[vagrant@openshiftdev ~]$ oc new-app -f /data/src/github.com/openshift/origin/examples/db-templates/postgresql-ephemeral-template.json [snip] [vagrant@openshiftdev ~]$ oc get pods NAME READY STATUS RESTARTS AGE postgresql-1-gth26 0/1 CrashLoopBackOff 5 3m Sometimes the pod runs successfully, but if I kill the pod at least once, it goes into the crash loop. Logs from the pod: [vagrant@openshiftdev ~]$ oc logs -p postgresql-1-gth26 waiting for server to start....FATAL: data directory "/var/lib/pgsql/data/userdata" has group or world access DETAIL: Permissions should be u=rwx (0700). .... stopped waiting pg_ctl: could not start server Examine the log output.
Matin, we met similar issue when using persisten template, please see the bug comment here https://bugzilla.redhat.com/show_bug.cgi?id=1276326#c46; but it works for us with ephemeral template which has been tested today.
I restarted the pod using docker kill. Using `oc scale` has revealed another bug: + '[' '!' -f /var/lib/pgsql/data/userdata/postgresql.conf ']' + set_passwords + pg_ctl -w start -o '-h '\'''\''' pg_ctl: another server might be running; trying to start server anyway waiting for server to start.... done server started + [[ ,,simple_db, = *,simple_db,* ]] + psql --command 'ALTER USER "userHR2" WITH ENCRYPTED PASSWORD '\''uLXs7CicjOQHT1HP'\'';' ERROR: role "userHR2" does not exist (this was with a debugging image, with set -x)
Wenjing you are right and there's a PR there to fix that, so sorry for duplicate. But I'm still concerned about that ALTER USER bug. Ading Honza and Pavel.

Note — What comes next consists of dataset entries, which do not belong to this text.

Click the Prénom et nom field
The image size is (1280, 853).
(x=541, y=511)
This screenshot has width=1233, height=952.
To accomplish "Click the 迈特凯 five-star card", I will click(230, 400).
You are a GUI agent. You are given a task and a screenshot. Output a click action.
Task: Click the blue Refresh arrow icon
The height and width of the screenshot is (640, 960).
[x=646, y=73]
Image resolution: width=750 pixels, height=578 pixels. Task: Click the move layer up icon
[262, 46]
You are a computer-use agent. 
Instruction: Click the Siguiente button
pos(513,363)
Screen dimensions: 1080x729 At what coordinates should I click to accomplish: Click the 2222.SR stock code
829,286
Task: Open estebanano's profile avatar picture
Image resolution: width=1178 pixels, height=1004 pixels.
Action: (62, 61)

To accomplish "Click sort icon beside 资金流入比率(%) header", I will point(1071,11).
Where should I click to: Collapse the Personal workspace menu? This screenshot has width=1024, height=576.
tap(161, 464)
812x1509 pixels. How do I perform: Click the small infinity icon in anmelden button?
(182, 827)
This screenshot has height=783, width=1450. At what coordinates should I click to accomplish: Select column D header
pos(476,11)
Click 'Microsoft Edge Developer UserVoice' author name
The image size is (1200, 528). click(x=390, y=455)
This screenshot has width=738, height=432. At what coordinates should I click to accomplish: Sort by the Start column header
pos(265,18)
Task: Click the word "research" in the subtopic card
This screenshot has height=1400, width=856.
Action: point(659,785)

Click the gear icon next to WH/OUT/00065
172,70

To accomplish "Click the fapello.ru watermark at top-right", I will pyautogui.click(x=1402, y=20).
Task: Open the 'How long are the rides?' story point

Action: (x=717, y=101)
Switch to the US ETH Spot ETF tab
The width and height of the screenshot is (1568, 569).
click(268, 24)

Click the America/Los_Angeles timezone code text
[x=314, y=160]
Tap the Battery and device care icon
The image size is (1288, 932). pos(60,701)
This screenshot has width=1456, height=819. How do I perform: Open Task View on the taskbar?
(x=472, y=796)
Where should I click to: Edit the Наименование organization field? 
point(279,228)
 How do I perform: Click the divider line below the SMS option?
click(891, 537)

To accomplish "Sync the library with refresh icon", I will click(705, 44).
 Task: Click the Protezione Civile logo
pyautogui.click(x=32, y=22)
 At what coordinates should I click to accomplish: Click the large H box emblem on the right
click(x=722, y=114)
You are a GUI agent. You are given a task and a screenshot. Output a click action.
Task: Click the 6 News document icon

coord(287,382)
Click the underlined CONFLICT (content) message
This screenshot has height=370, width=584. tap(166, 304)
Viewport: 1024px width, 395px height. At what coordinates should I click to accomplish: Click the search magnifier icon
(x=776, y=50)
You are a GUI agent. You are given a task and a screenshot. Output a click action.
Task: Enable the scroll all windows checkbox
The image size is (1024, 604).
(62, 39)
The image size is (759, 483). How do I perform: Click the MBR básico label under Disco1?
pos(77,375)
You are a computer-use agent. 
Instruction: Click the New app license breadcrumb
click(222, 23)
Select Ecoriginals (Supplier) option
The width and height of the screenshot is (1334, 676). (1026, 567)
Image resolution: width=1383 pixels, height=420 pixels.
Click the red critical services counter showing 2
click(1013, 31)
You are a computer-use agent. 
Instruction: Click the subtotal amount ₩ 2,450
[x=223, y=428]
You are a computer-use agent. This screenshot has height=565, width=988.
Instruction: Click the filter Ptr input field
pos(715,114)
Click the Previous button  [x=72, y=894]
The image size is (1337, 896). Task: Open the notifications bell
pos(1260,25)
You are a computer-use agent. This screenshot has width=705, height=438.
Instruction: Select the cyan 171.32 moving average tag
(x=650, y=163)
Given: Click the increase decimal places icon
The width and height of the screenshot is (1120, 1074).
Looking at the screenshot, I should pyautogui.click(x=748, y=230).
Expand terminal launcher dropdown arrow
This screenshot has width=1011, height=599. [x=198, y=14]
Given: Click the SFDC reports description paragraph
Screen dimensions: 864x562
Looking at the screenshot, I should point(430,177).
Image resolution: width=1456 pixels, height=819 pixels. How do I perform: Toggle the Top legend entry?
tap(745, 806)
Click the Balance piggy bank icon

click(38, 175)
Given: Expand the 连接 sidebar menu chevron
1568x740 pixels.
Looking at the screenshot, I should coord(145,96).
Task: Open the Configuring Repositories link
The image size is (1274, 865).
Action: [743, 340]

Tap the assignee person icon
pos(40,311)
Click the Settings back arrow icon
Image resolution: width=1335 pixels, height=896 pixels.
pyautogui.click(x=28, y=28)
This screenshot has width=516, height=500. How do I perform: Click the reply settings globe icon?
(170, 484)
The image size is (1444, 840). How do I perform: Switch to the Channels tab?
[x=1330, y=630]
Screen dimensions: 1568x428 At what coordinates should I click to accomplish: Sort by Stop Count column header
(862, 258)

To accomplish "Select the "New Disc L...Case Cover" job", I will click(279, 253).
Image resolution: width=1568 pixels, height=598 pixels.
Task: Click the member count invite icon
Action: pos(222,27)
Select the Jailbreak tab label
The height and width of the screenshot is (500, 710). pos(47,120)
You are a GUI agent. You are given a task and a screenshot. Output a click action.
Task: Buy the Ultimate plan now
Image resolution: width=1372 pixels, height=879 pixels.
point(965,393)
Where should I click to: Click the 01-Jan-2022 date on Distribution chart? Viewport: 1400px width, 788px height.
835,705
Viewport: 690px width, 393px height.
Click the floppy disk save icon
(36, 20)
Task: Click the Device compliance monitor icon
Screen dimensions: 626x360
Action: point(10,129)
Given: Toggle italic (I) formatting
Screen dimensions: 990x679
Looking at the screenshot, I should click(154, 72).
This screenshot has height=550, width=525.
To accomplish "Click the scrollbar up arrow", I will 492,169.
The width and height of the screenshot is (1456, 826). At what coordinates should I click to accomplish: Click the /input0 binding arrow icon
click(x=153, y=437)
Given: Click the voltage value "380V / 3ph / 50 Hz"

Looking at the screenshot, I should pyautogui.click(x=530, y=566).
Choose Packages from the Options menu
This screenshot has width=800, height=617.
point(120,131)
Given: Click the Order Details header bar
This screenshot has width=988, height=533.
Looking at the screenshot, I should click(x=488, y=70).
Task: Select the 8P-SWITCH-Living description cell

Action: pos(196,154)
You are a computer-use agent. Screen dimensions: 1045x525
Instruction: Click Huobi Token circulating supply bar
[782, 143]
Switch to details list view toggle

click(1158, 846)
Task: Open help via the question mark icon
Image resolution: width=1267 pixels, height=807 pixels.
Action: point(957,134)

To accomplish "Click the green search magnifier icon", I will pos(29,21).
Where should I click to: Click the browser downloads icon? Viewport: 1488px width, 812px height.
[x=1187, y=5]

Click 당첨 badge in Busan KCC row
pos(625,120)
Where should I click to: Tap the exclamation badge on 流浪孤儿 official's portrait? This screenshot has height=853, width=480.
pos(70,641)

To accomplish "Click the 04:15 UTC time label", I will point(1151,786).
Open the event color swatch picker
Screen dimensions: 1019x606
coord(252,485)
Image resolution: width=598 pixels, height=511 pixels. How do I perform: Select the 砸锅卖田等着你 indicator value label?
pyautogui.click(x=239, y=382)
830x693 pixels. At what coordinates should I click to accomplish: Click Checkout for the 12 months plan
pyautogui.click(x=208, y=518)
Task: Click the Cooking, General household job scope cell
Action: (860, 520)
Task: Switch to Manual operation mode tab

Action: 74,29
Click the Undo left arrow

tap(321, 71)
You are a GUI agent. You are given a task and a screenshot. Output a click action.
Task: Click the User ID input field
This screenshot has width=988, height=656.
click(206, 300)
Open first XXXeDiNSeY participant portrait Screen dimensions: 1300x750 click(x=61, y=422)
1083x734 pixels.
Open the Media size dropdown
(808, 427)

Martin, what script set the wrong permissions on */userdata directory? That should be created by initdb (and correctly) automatically. (In reply to Martin Nagy from comment #2) > I restarted the pod using docker kill. Using `oc scale` has revealed another > bug: > + '[' '!' -f /var/lib/pgsql/data/userdata/postgresql.conf ']' > + set_passwords > + pg_ctl -w start -o '-h '\'''\''' > pg_ctl: another server might be running; trying to start server anyway Pre-existing pidfile? > waiting for server to start.... done > server started > + [[ ,,simple_db, = *,simple_db,* ]] > + psql --command 'ALTER USER "userHR2" WITH ENCRYPTED PASSWORD > '\''uLXs7CicjOQHT1HP'\'';' > ERROR: role "userHR2" does not exist > > > (this was with a debugging image, with set -x) Isn't this scenario teststed? I mean, haven't you killed the first container too early?
I don't think I did, but that shouldn't matter, should it?
I doubt it's safe to kill the run-postgresql-master before the initialization phase is done (I mean before it calls 'exec postgres "$@"').
Well, what if it segfaults? There has to be a way to solve this. Worst casse, we can create an empty file right after we know that database is initialized.
What segfaults?
What I meant is that if you kill the script in the middle of initializing, you can't do safe assumptions about the container. There is at least: | source "${CONTAINER_SCRIPTS_PATH}/common.sh" | set_pgdata | check_env_vars | generate_passwd_file | generate_postgresql_config | if [ ! -f "$PGDATA/postgresql.conf" ]; then | initialize_database | fi | set_passwords | unset_env_vars | exec postgres "$@" What if you kill the container in the middle of set_passwords () method, or anywhere else? About the pre-existing pid-file, note the comment: https://github.com/fedora-cloud/Fedora-Dockerfiles/blob/67e4a8a03fee1aa5ff2934e442b46714ba1a1d24/postgresql/root/usr/libexec/cont-postgresql-preexec#L17
(In reply to Pavel Raiskup from comment #9) > What I meant is that if you kill the script in the middle of initializing, > you can't do safe assumptions about the container. Reading again, sorry: s/about the container/about the data directory/ There should be way to tell the environment (OpenShift in this case) from within the container that container initialization phase succeeded -- and you are safe to take the data directory as-is and start it against new container. Until this is done, you should rather throw the data directory and start from scratch.
Pavel, agreed. Here's the PR: https://github.com/openshift/postgresql/pull/82
marking this low severity since it sounds like you only hit it if you interrupt initialization. Please correct me if i'm wrong.
Martin did you only hit this issue in a slave? your original bug report was not a replication scenario, so your PR would have no impact on that scenario.
The original reported issue here was already fixed by the EmptyDir resolution.